▸ **Problem requirements**
For each statement below, say yes or no to whether it agrees with the account of Coleman's illness, and quote the words of the account that decide it. (a) Coleman's doctor in Rotorua gave him paracetamol and told him to return home. (b) Coleman was told he had stage 3 Hodgkin lymphoma. (c) Coleman's biopsy and bone marrow tests revealed what was wrong with him.

▸ **Given passage**
⁂

“I saw the doctor and I explained to her, ‘I only want to deal with you.”
“I said to her, ‘I have talked to so many doctors in the last three months and I can’t remember anyone’s name – that’s how many there’s been. All I ask – can I just stick with you?’ And she understood that, and she said yes.”
“She took me into the room and she sat me down with a haematologist. And they said, ‘Yep. You’ve got cancer. It’s a blood cancer.’ ‘What type?’ ‘Hodgkin lymphoma’, and I asked what stage – ‘Stage 4.’ ‘OK, cool. Do I at least have a chance to live?’ ‘Oh, 50/50’”
“‘OK, sweet. That’s a chance.’”
Coleman uses such casual words to describe this moment, but his feelings are written all over his face – this is a painful memory.
It began when Coleman started experiencing terrible fevers. He was drinking dozens of bottles of water a day and sweating right through his bed sheets. When he visited his doctor in Rotorua, he was given paracetamol and told to return home.
“My sister gave me a call, and she was like ‘Get your *** to hospital!’ So I did.”
There was no improvement; by the next week, his condition had worsened.
“My temperature was still all over the place. My eyes were bloodshot as. That was scary. So my sister gave me a call, and she was like ‘Get your *** to the hospital!’ So I did. They gave me even stronger paracetamol…I took that for a while and it still didn’t work.”
When Coleman asked for medical help a third time, he explained that he’d never felt like this his entire life. His face had even started to swell up. His doctors were now very concerned, and they kept him there to do tests.
“They were trying to figure out what was wrong with me. Then it got even worse. I couldn’t sleep, I was going to the toilet five or six times a night.”
Coleman had a few CAT scans, MRIs, a biopsy and had his bone marrow tested. Still, nothing was found. “I had a funny feeling about what they were looking for, but they were looking in the wrong area.”

⁂

▸ **Given information**

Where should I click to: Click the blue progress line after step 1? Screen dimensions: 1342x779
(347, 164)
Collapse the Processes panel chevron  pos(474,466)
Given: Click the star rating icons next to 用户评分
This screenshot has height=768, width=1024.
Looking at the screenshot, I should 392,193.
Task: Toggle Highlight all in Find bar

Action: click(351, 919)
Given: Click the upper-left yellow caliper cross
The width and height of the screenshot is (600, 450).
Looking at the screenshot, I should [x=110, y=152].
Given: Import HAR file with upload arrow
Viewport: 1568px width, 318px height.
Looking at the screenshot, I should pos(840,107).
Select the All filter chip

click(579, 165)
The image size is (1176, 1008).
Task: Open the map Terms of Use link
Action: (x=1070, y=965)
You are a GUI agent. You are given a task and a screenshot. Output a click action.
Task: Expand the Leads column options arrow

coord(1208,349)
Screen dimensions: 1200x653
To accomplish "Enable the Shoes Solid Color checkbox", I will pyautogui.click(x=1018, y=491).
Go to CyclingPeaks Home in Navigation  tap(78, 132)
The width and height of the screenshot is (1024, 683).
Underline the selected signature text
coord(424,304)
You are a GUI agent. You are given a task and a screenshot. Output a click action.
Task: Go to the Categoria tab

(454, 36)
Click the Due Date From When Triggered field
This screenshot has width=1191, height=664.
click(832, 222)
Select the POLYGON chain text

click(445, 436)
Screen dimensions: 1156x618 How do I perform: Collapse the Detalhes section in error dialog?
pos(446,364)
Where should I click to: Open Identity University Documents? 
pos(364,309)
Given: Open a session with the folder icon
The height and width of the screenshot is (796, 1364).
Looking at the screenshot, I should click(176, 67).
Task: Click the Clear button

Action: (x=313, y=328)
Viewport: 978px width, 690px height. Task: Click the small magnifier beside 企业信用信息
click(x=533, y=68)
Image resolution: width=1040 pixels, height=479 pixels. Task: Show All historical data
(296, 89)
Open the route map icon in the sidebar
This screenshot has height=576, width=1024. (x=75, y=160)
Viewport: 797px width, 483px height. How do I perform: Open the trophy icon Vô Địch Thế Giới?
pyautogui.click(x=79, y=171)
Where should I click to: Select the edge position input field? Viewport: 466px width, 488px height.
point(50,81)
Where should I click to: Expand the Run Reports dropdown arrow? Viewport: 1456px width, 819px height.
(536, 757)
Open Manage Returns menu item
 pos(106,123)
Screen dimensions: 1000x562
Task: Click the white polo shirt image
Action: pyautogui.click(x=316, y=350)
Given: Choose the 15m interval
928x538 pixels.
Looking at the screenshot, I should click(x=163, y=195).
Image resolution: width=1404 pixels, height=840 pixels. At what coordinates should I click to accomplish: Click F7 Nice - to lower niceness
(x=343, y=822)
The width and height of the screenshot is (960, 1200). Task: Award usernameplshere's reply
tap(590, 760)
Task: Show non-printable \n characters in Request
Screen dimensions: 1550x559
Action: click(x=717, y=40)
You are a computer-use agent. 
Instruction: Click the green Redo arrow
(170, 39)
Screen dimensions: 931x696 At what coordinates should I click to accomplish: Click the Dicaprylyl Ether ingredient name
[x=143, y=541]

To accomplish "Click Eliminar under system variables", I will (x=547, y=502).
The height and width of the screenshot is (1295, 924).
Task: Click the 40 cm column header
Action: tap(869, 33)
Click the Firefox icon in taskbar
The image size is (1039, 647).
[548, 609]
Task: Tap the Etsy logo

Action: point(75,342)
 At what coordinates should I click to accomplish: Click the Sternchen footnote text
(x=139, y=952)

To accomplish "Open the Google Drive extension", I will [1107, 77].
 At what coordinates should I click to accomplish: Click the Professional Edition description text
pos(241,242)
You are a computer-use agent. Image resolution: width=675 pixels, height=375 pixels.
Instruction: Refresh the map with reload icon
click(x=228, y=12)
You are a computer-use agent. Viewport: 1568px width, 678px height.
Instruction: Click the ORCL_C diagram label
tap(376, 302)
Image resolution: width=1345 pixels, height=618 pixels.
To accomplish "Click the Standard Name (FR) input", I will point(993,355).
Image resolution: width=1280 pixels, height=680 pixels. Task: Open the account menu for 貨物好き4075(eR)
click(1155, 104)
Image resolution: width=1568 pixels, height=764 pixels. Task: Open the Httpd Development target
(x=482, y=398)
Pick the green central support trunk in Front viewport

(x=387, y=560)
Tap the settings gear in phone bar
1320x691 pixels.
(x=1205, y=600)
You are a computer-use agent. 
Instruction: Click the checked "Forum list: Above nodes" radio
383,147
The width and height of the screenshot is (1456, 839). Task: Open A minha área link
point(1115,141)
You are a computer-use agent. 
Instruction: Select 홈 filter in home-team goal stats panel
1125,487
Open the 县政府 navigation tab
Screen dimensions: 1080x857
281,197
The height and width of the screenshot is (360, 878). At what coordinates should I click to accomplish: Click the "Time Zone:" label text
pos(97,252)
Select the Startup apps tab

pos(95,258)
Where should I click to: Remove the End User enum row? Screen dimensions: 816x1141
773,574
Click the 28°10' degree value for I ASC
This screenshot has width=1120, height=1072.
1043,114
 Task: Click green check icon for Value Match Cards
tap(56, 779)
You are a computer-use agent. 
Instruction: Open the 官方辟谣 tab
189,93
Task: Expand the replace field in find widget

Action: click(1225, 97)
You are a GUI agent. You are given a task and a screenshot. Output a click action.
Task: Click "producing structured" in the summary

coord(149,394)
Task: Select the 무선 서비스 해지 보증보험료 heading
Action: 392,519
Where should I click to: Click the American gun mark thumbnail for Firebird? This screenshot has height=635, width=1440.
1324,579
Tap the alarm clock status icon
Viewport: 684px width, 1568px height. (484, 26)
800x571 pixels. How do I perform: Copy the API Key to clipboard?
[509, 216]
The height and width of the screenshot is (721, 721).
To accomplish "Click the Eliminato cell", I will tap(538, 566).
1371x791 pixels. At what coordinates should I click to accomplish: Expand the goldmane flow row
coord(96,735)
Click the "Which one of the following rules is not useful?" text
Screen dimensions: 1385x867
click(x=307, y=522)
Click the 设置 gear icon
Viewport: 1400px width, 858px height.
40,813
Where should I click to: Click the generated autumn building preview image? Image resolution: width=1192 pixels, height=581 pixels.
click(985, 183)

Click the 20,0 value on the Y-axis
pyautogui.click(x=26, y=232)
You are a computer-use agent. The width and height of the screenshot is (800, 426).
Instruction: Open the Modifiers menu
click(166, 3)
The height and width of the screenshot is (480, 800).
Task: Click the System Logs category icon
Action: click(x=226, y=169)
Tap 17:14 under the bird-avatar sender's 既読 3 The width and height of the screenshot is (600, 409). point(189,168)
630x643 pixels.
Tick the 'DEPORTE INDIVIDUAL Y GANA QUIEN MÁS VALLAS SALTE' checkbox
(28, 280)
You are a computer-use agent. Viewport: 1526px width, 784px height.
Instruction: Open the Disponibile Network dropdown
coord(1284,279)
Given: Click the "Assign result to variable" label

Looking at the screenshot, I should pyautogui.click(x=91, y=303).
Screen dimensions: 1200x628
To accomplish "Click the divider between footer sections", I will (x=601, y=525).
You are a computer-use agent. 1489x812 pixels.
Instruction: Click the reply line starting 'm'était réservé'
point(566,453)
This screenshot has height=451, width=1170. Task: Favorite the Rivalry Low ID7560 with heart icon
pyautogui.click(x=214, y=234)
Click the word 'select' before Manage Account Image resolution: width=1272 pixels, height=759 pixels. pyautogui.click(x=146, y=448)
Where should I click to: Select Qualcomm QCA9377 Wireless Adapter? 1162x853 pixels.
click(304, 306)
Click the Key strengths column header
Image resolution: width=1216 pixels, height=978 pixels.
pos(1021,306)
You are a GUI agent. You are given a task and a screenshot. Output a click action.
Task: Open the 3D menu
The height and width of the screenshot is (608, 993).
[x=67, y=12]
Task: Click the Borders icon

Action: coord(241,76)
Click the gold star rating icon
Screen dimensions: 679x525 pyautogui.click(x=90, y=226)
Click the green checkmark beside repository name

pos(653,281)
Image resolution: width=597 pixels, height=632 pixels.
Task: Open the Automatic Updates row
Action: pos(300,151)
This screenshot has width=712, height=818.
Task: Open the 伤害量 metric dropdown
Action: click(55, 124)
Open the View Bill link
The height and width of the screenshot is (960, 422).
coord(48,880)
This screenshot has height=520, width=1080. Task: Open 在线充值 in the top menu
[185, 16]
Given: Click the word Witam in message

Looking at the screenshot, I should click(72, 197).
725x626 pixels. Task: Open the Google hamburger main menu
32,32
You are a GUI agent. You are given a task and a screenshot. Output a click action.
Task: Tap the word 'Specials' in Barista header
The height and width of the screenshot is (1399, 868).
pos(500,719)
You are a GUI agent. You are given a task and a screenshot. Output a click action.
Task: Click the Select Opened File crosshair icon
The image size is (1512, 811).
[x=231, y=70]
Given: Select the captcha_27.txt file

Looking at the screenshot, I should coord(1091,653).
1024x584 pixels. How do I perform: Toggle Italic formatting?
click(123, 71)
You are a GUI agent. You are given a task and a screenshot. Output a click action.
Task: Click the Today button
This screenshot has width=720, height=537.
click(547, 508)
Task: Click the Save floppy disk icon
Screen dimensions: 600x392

⁂

▸ **Output for this task**
(a) Yes: "When he visited his doctor in Rotorua, he was given paracetamol and told to return home."
(b) No: "and I asked what stage – ‘Stage 4.’"
(c) No: "Coleman had a few CAT scans, MRIs, a biopsy and had his bone marrow tested. Still, nothing was found."